### WHAT TO WORK ON:
Can you restate the records below word for word?
### PROVIDED ENTRIES ###
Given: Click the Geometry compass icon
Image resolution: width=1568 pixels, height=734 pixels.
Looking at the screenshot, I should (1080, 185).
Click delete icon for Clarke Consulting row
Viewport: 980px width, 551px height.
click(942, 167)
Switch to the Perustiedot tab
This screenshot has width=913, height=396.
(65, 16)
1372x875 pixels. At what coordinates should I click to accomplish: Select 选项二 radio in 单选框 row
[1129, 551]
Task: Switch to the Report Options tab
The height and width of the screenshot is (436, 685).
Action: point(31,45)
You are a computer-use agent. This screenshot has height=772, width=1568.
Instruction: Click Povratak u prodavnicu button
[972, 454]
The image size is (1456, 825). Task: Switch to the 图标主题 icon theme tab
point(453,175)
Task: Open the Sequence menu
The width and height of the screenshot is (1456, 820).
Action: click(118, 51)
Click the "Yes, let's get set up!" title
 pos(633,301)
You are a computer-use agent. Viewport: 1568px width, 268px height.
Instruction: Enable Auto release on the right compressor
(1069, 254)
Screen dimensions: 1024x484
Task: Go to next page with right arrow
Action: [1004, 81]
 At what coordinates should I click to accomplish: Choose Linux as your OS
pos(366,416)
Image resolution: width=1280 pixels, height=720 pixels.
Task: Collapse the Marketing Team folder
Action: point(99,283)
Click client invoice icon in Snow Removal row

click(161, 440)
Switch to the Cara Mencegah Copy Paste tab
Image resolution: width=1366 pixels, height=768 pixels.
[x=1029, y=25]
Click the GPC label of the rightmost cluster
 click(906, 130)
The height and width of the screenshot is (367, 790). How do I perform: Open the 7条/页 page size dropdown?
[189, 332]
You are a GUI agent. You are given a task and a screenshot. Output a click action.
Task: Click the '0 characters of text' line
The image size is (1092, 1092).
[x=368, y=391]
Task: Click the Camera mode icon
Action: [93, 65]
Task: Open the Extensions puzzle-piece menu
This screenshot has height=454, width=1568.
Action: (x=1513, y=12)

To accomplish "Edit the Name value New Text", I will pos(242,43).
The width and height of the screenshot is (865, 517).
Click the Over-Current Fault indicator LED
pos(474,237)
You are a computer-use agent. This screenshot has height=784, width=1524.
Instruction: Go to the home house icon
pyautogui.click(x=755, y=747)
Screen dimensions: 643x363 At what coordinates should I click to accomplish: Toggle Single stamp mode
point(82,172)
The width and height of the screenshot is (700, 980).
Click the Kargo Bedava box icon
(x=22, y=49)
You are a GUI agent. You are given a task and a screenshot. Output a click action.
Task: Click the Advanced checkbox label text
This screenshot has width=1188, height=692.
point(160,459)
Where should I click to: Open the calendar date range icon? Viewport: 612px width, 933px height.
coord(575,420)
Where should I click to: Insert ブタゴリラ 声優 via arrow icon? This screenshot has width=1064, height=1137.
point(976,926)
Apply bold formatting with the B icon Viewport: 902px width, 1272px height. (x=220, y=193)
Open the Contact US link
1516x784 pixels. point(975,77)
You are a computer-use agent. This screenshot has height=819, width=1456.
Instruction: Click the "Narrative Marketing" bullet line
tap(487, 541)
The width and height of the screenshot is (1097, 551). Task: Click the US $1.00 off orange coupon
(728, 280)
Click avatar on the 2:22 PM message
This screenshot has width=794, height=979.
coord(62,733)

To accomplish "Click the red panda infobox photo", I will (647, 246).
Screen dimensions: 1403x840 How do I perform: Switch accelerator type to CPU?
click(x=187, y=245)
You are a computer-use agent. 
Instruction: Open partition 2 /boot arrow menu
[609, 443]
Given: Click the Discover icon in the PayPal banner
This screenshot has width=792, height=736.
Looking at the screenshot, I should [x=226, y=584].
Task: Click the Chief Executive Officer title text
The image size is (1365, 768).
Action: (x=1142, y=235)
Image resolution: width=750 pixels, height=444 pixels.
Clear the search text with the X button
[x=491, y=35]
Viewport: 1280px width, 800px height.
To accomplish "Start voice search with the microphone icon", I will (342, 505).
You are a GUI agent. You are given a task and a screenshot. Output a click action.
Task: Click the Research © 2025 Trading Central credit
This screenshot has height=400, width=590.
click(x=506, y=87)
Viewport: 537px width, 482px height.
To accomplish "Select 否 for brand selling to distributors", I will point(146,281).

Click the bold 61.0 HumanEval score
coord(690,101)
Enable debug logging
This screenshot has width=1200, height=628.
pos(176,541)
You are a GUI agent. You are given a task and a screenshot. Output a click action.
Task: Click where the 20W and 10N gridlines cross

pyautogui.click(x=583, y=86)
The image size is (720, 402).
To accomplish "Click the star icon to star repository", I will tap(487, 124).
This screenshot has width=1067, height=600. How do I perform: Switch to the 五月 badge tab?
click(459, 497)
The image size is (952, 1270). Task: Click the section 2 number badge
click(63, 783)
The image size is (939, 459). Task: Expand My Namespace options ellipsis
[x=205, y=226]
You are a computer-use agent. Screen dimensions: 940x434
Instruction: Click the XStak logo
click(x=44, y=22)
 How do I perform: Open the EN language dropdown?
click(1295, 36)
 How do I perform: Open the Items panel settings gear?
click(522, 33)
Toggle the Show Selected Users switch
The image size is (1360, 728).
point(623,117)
###
### REPLY TO THE TASK:
Given: Click the Geometry compass icon
Image resolution: width=1568 pixels, height=734 pixels.
Looking at the screenshot, I should (1080, 185).
Click delete icon for Clarke Consulting row
Viewport: 980px width, 551px height.
click(942, 167)
Switch to the Perustiedot tab
This screenshot has width=913, height=396.
(65, 16)
1372x875 pixels. At what coordinates should I click to accomplish: Select 选项二 radio in 单选框 row
[1129, 551]
Task: Switch to the Report Options tab
The height and width of the screenshot is (436, 685).
Action: point(31,45)
You are a computer-use agent. This screenshot has height=772, width=1568.
Instruction: Click Povratak u prodavnicu button
[972, 454]
The image size is (1456, 825). Task: Switch to the 图标主题 icon theme tab
point(453,175)
Task: Open the Sequence menu
The width and height of the screenshot is (1456, 820).
Action: click(118, 51)
Click the "Yes, let's get set up!" title
 pos(633,301)
You are a computer-use agent. Viewport: 1568px width, 268px height.
Instruction: Enable Auto release on the right compressor
(1069, 254)
Screen dimensions: 1024x484
Task: Go to next page with right arrow
Action: [1004, 81]
 At what coordinates should I click to accomplish: Choose Linux as your OS
pos(366,416)
Image resolution: width=1280 pixels, height=720 pixels.
Task: Collapse the Marketing Team folder
Action: point(99,283)
Click client invoice icon in Snow Removal row

click(161, 440)
Switch to the Cara Mencegah Copy Paste tab
Image resolution: width=1366 pixels, height=768 pixels.
[x=1029, y=25]
Click the GPC label of the rightmost cluster
 click(906, 130)
The height and width of the screenshot is (367, 790). How do I perform: Open the 7条/页 page size dropdown?
[189, 332]
You are a GUI agent. You are given a task and a screenshot. Output a click action.
Task: Click the '0 characters of text' line
The image size is (1092, 1092).
[x=368, y=391]
Task: Click the Camera mode icon
Action: [93, 65]
Task: Open the Extensions puzzle-piece menu
This screenshot has height=454, width=1568.
Action: (x=1513, y=12)

To accomplish "Edit the Name value New Text", I will pos(242,43).
The width and height of the screenshot is (865, 517).
Click the Over-Current Fault indicator LED
pos(474,237)
You are a computer-use agent. This screenshot has height=784, width=1524.
Instruction: Go to the home house icon
pyautogui.click(x=755, y=747)
Screen dimensions: 643x363 At what coordinates should I click to accomplish: Toggle Single stamp mode
point(82,172)
The width and height of the screenshot is (700, 980).
Click the Kargo Bedava box icon
(x=22, y=49)
You are a GUI agent. You are given a task and a screenshot. Output a click action.
Task: Click the Advanced checkbox label text
This screenshot has width=1188, height=692.
point(160,459)
Where should I click to: Open the calendar date range icon? Viewport: 612px width, 933px height.
coord(575,420)
Where should I click to: Insert ブタゴリラ 声優 via arrow icon? This screenshot has width=1064, height=1137.
point(976,926)
Apply bold formatting with the B icon Viewport: 902px width, 1272px height. (x=220, y=193)
Open the Contact US link
1516x784 pixels. point(975,77)
You are a computer-use agent. This screenshot has height=819, width=1456.
Instruction: Click the "Narrative Marketing" bullet line
tap(487, 541)
The width and height of the screenshot is (1097, 551). Task: Click the US $1.00 off orange coupon
(728, 280)
Click avatar on the 2:22 PM message
This screenshot has width=794, height=979.
coord(62,733)

To accomplish "Click the red panda infobox photo", I will (647, 246).
Screen dimensions: 1403x840 How do I perform: Switch accelerator type to CPU?
click(x=187, y=245)
You are a computer-use agent. 
Instruction: Open partition 2 /boot arrow menu
[609, 443]
Given: Click the Discover icon in the PayPal banner
This screenshot has width=792, height=736.
Looking at the screenshot, I should [x=226, y=584].
Task: Click the Chief Executive Officer title text
The image size is (1365, 768).
Action: (x=1142, y=235)
Image resolution: width=750 pixels, height=444 pixels.
Clear the search text with the X button
[x=491, y=35]
Viewport: 1280px width, 800px height.
To accomplish "Start voice search with the microphone icon", I will (342, 505).
You are a GUI agent. You are given a task and a screenshot. Output a click action.
Task: Click the Research © 2025 Trading Central credit
This screenshot has height=400, width=590.
click(x=506, y=87)
Viewport: 537px width, 482px height.
To accomplish "Select 否 for brand selling to distributors", I will point(146,281).

Click the bold 61.0 HumanEval score
coord(690,101)
Enable debug logging
This screenshot has width=1200, height=628.
pos(176,541)
You are a GUI agent. You are given a task and a screenshot. Output a click action.
Task: Click where the 20W and 10N gridlines cross

pyautogui.click(x=583, y=86)
The image size is (720, 402).
To accomplish "Click the star icon to star repository", I will tap(487, 124).
This screenshot has width=1067, height=600. How do I perform: Switch to the 五月 badge tab?
click(459, 497)
The image size is (952, 1270). Task: Click the section 2 number badge
click(63, 783)
The image size is (939, 459). Task: Expand My Namespace options ellipsis
[x=205, y=226]
You are a computer-use agent. Screen dimensions: 940x434
Instruction: Click the XStak logo
click(x=44, y=22)
 How do I perform: Open the EN language dropdown?
click(1295, 36)
 How do I perform: Open the Items panel settings gear?
click(522, 33)
Toggle the Show Selected Users switch
The image size is (1360, 728).
point(623,117)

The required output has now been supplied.